Wednesday, September 9, 2009

Reverse Racism


Reverse Racism by Thien-bao Thuc Phi

-I'm gonna take every white man from his job and force him to construct light rail transit systems for 50 cents an hour. When they're done I'll make sure they are moved to a special little section of town that we'll call Whiteyville, where tourists can some to shop for curious and eat exotic hot dish meals. When the American mainstream tongue gets a taste for hot dish, I'm going to open my own fusion hot dish restaurants where I combine hot dish with Asian recipes, and charge people ten times what the food is worth. All the waiters and waitresses will be forced to wear traditional Scandinavian garb.
-I'm going to run for office, promising equality for white men, then when I get elected I'm going to pass laws that forbid white guys from marrying Asian women. Then I'm going to hit on every single white woman I see and spread rumors about how white guys got small dicks and how white guys are no good for women because they come from such a male dominated society.
-I'm going to teach nothing but Asian American history in every classroom, and when little Morty Crackerman raises his hand and asks teacher, . teacher, we don't study any white people, I will have him branded as a troublemaker and suspend him from school for 3 days. Then I will feel a little guilty about it and declare National Whitey Appreciation Week, we'll study the contributions of Kip Winger and Harold Bloom while eating hamburgers and listening to Smashmouth. We will watch the Honkeytown Crackers play against the Whiteyville Honkies, and in the bleachers we'll do the Wave and the "white men can't dance" dance.

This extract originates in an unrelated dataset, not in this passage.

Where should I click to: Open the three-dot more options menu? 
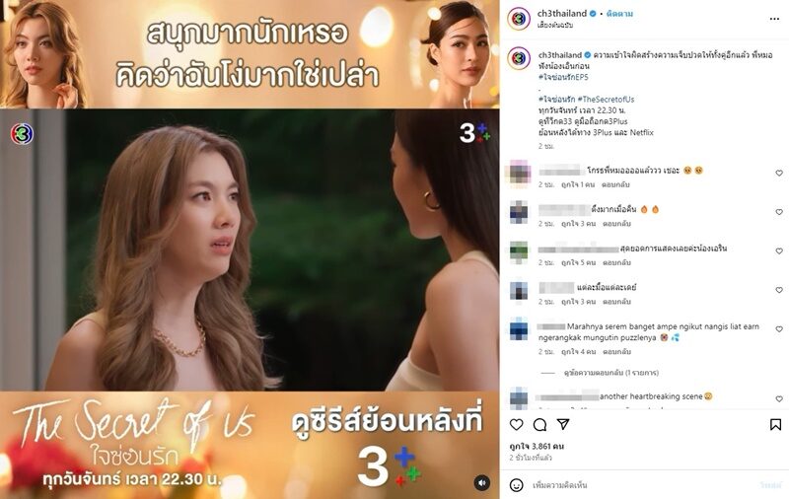tap(774, 19)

-When white men complain, I'll sigh deeply and say, "Hey, things are better for you now. You should have tried being around twenty years ago, before me and some other good Asians marched with you white people for your rights. Don't blame me for racism, that stuff happened a long time ago, and anyway, I can't be racist! My girlfriend is white and so are some of my best friends and servants!" Every time a white man fucks up, I'll just shake my head sorrowfully and say, "See?" Then I'll declare that there are too many white men in America, and restrict immigration for white men. The only white men allowed into this country will be the most highly educated white men from Europe: I mean, hey, we need someone to work behind the counter at the gas stations for minimum wage, and who else is gonna drive taxis or run 24 hour grocery stores in the hood?

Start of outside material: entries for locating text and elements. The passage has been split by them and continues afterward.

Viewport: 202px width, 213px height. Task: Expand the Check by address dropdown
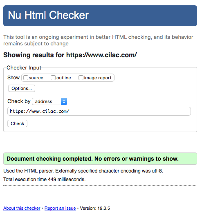click(49, 101)
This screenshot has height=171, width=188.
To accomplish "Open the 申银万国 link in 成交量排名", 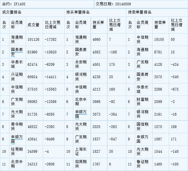I will [17, 139].
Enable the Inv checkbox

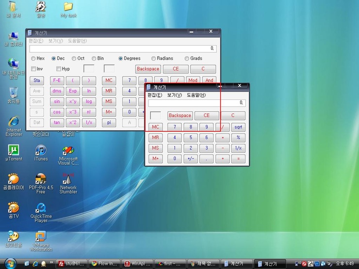(x=33, y=69)
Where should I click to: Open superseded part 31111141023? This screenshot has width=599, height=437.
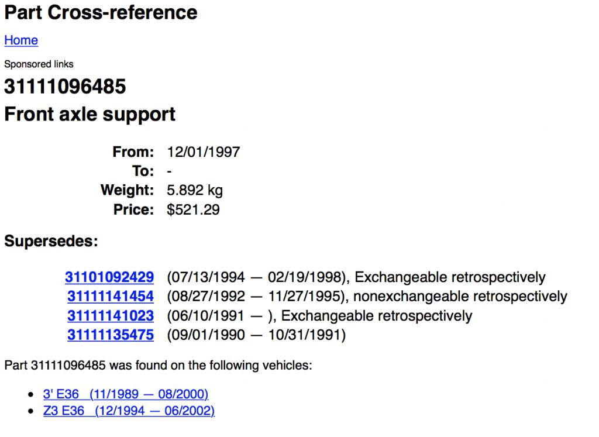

-I'm gonna build garbage dumps in white neighborhoods and make sure there's a lot of lead in their water supply. When the power cuts out in the city, it'll be at least three days till it gets back on for white people cuz they're gonna fix the power lines in Asian hoods first.
-When white men become successful, I'll beat them down in the street and make sure my Asian friends in the news don't report on it, and if it goes to trial I'll make sure the all Asian jury and Asian judge pardons me. Then, after all this hard (yet satisfying) work exploiting and oppressing and mindfucking whitey, I'm going on vacation to Europe, with a big ass backpack, smoking French cigarettes, I will not shave nor take a shower, complain about how dirty Europeans live, then go to those special clubs where white women pay to meet Asian American men. Maybe I'll even marry one of them and take them back with me, but maybe not, cuz I can only have so much luggage and I can always send for one by mail order later on. I will open branches of my fastfood chains and hotels-on European soil, and I'll grease the palms of shady white Europeans so they can keep an eye on things and if they fuck up: hey, it's their fault.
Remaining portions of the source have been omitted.